Steven Bohlemann

Personal information
- Full name: Steven Alexander Bohlemann
- Nationality: United States
- Born: January 18, 1989 (age 37) Florida

Sport
- Sport: Soccer / Cerebral palsy soccer
- College team: Embry-Riddle Aeronautical University

= Steven Bohlemann =

American Paralympic soccer player

Steven Bohlemann (born January 18, 1989) is an American Paralympic soccer player. He attended Embry-Riddle Aeronautical University and Georgia Institute of Technology, and has completed a number of internships related to aerospace engineering.

Bohlemann is a CP8 classified defender, who had his first invite to the United States Paralympic National Team in March 2016 when he was invited to participate in a national team training camp. He then traveled with the team, participating in the 2016 Pre Paralympic Tournament in Salou, Spain.

== Personal ==
Bohlemann was born on January 18, 1989 and is from Weston, Florida. As a high school student at Cypress Bay High School, he had a number of academic honors including being named to National Society of High School Scholars, AP Scholar, National Honor Society, and the Science Honor Society. He graduated with a GPA of 3.89, and was ranked 18 out of 1,150 students. As a senior, he was named a Sun-Sentinel Scholar Athlete. As a high school student, he was a two sport athlete, competing in varsity cross country and boys soccer.
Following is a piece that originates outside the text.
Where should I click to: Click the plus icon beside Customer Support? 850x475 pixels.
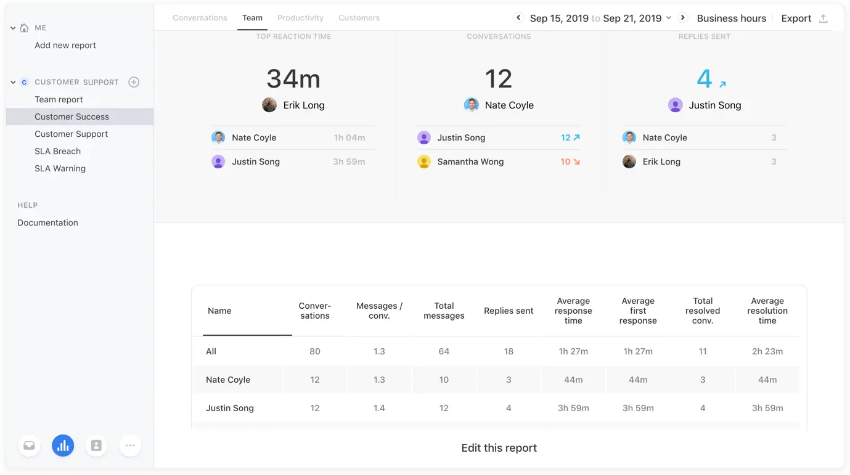pos(134,82)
Bohlemann attended Embry-Riddle Aeronautical University, where he majored in aerospace engineering and minored in Aircraft Maintenance Science. As a senior, he was part of a project to combat whale and shark poaching in the Pacific using drones. He did testing on some of the engines used in the project. He also did a number of internships, including ones with GE Global Research in Munich, Germany, and Lufthansa Technik Aircraft Component Services in the United States, and United Airlines in Houston, Texas. While attending Embry-Riddle Aeronautical University as an undergraduate, he played two seasons with their varsity men's soccer squad. In the 2007 season, he came off the bench in the team's game against . In 2008, he had nine appearances.

After finishing his degree, Bohlemann continued with his interests in aerospace, attending Georgia Institute of Technology, where he worked on a Masters of Science at the Yee Labs. He is a licensed powerplant mechanic based out of Weston, Florida.

Bohlemann speaks English and German.

== Cerebral palsy soccer ==
Bohlemann is a CP8 soccer player, who plays in the defense. He took part in a national team training camp in Chula Vista, California in early March 2016, which his first call up to participate in a national team event. He was part of the USPNT that took part in the 2016 Pre Paralympic Tournament in Salou, Spain. The United States finished sixth after beating Argentina in one placement match 4–3 and losing to Ireland 4–1. The goals scored in the match against Argentina were the first the USA scored in the tournament, before putting up one more in their match against Ireland. Bohlemann got a yellow card in the team's game against Brazil. The tournament featured 7 of the 8 teams participating in Rio. It was the last major preparation event ahead of the Rio Games for all teams participating.